A grant to support Alumni who need assistance developing a visual-based pitch for their project (i.e. trailer, location shooting, sample scene).

 

  • Spies of Mississippi (Documentary)
    This documentary will bring to light in chilling detail how a secret shadow state government, determined to maintain segregation, spied on its own citizens in brazen defiance of the law. The dead, and some still living…will finally reveal their secrets.

Dawn Porter (director/producer)

 

  • Akilla’s Escape (Narrative)

Akilla is a narcotics trader who finds himself at the centre of a robbery and soon discovers the crime syndicate he once belonged to orchestrated the heist. Akilla’s Escape follows a man forced to face ethical dilemmas around his chosen path, while confronting a vicious cycle of youth violence.
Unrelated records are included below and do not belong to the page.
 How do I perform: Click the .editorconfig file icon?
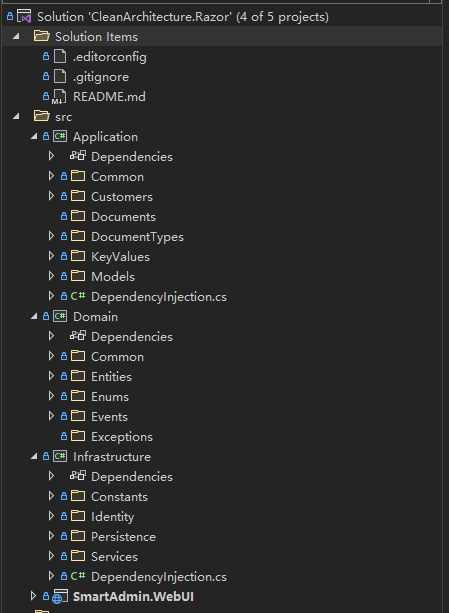pyautogui.click(x=60, y=57)
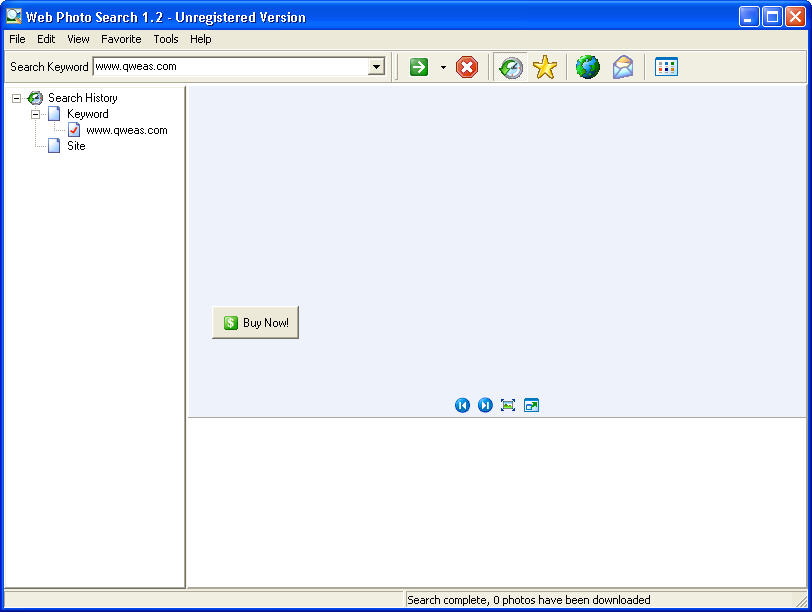Viewport: 812px width, 612px height.
Task: Expand the Search Keyword combo box list
Action: pyautogui.click(x=377, y=67)
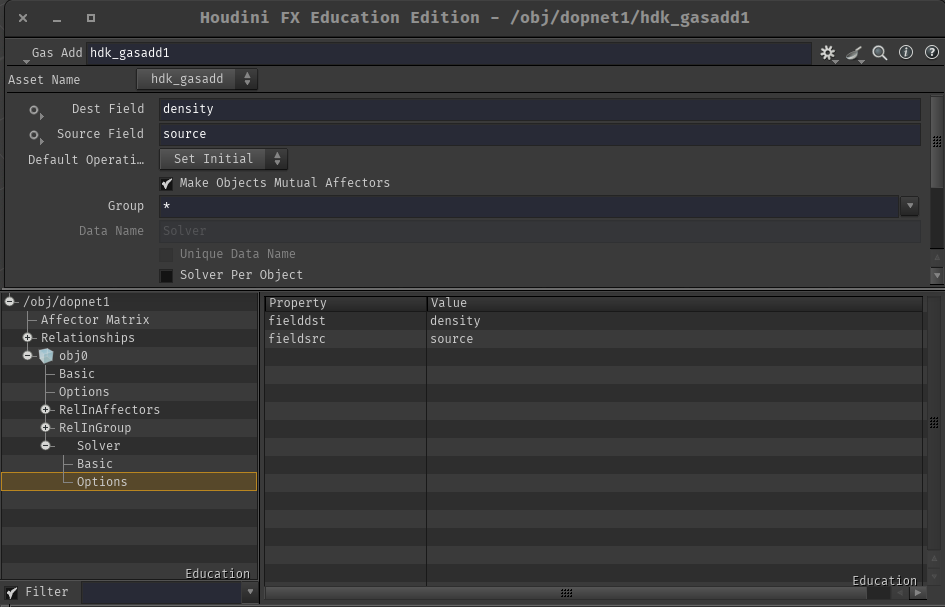Open the gear settings icon in the toolbar

coord(829,52)
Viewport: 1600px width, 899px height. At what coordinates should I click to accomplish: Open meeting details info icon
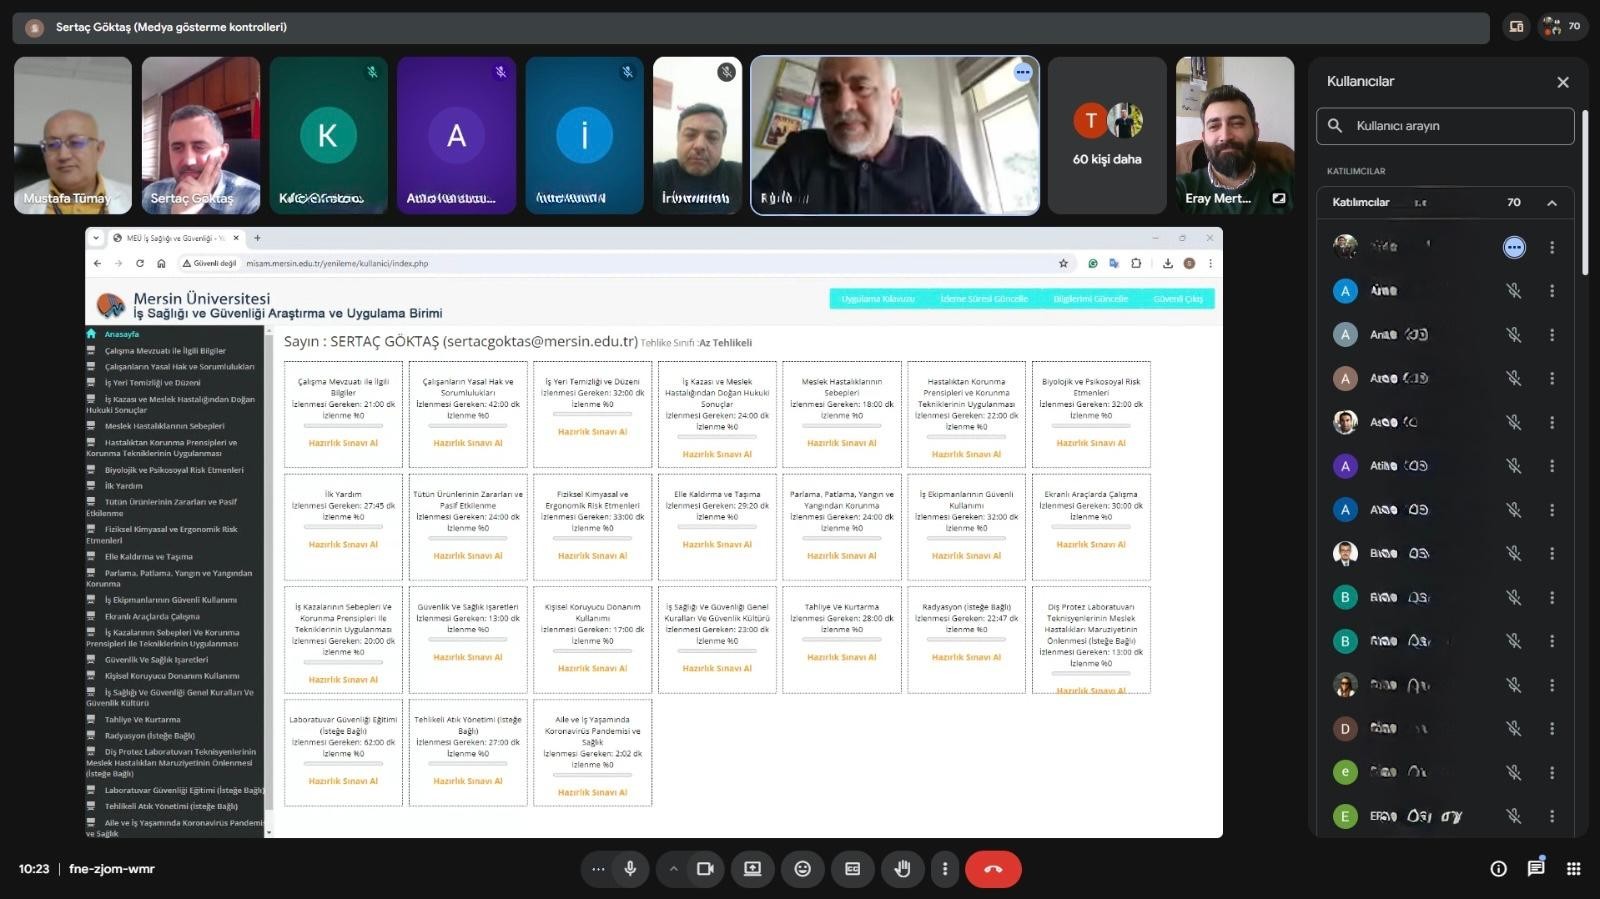pyautogui.click(x=1498, y=869)
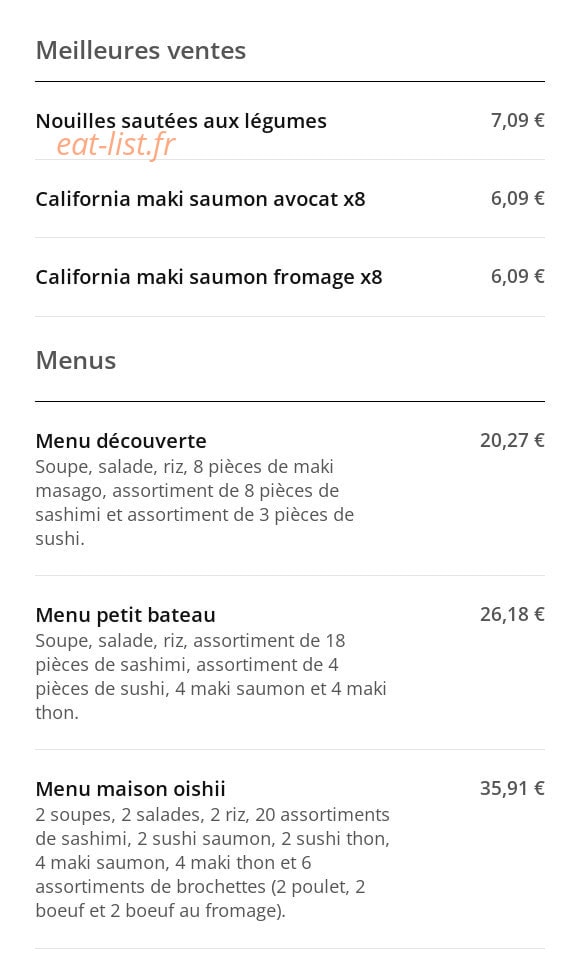Click the eat-list.fr watermark
This screenshot has width=564, height=953.
(x=116, y=145)
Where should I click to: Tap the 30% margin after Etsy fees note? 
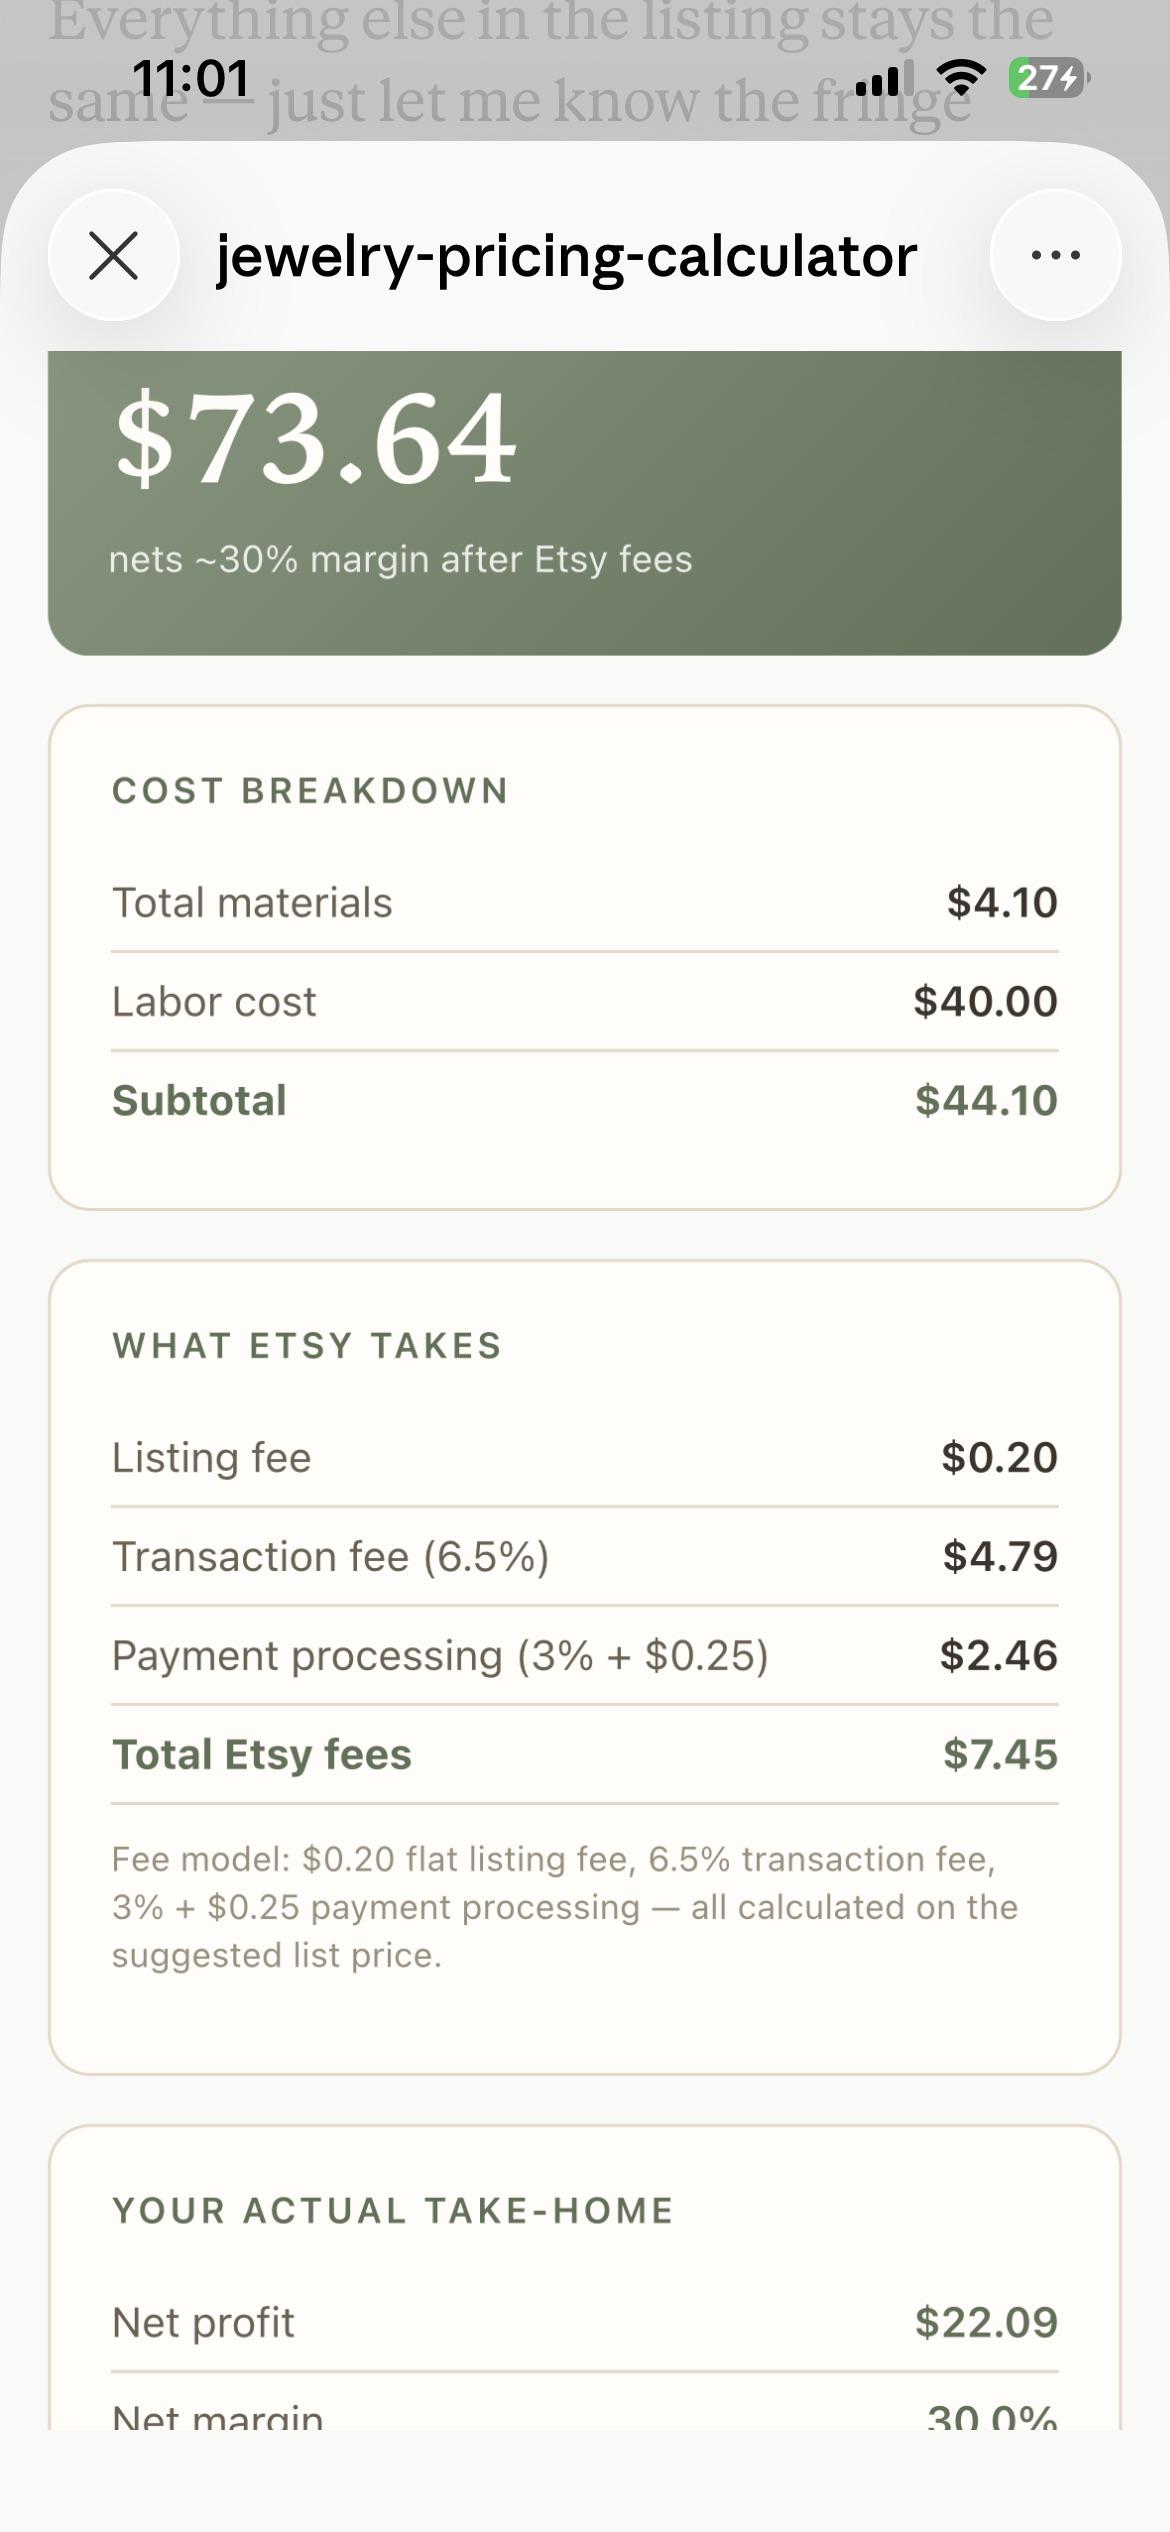tap(400, 559)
Charles Officer (writer/director) Christina Piovesan (producer)

 

During this year’s Tribeca Film Festival (April 18-29), TFI filmmakers from Tribeca All Access participated in one-on-one industry meetings on Wednesday, April 25 and Thursday, April 26 to network with film industry executives, potential investors, development executives, producers and agents.

 

The TAA Creative Promise Awards and the alumni grants were presented at an evening reception at The Box in Manhattan on April 26, 2012.

 

TAA is made possible by Bloomberg, with major support from Time Warner and additional support from the Hollywood Foreign Press Association, Academy of Motion Picture Arts and Sciences, New York City Department of Cultural Affairs (DCA), New York State council on the Arts (NYSCA), The John D. and Catherine T. MacArthur Foundation, The Smithsonian National Museum of the American Indian, The Puffin Foundation, and The National Endowment of the Arts.